Lamps are not a major source of mercury pollution, but the improper disposal of large numbers of mercury-added lamps may add to mercury in the environment. The same is true of burning hazardous wastes or incineration of disposed materials.
The best way to prevent the release of mercury from lighting products is to recycle lamps and not dispose of them in the trash. Recycling lamps captures the mercury, allowing it to be reused or processed safely.
Convenient lamp recycling options are available for residential consumers in most areas through both private and public programs. Many local governments collect lamps as part of their hazardous waste collection programs. Examples of commercial/retail take-back include the following:
- Many Home Depot, IKEA, and Lowes stores provide free CFL recycling.
- Smaller, more localized outlets such as Ace Hardware, True Value, Menards, and Aubuchon Hardware may offer CFL and fluorescent tube recycling services – typically at no cost – either on their own or in association with utility-run programs (see below).
- Utility-run collection programs exist throughout or in parts in many states. Operated by utilities or efficiency partnerships, these programs pay for the CFL recycling and recruit local retailers to offer collection.
- Many local governments operated Household Hazardous Waste sites or collective events and accept CFLs, fluorescent tubes, and HID lamps either for free or minimal cost to recycle.
- Visit Earth911 to locate both retail and local government locations to recycle CFLs and fluorescent tubes.

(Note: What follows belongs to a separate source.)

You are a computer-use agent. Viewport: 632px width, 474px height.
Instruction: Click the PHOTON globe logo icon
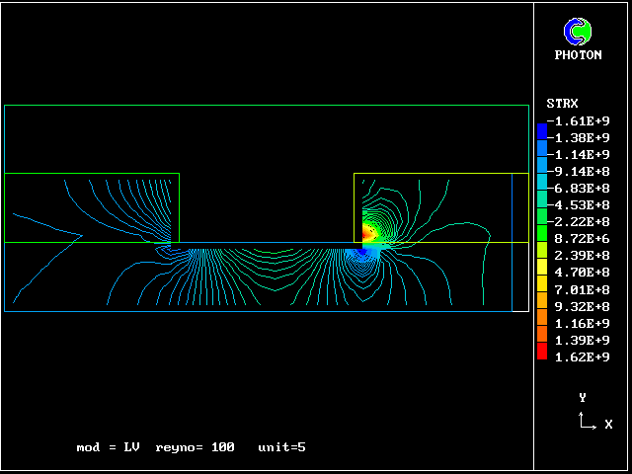point(577,32)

- Maine, Vermont, and Washington State require stewardship programs or regulate the disposal of mercury containing products including CFLs, fluorescent tubes, and HID (e.g., mercury vapor) lamps.
- Information on disposing High Intensity Discharge (HID) lamps such as mercury vapor, metal halide, or high pressure sodium can be obtained from local hazardous waste authorities, household hazardous waste collection sites in your area, or by contacting the Association or Lighting and Mercury Recyclers: www.ALMR.org.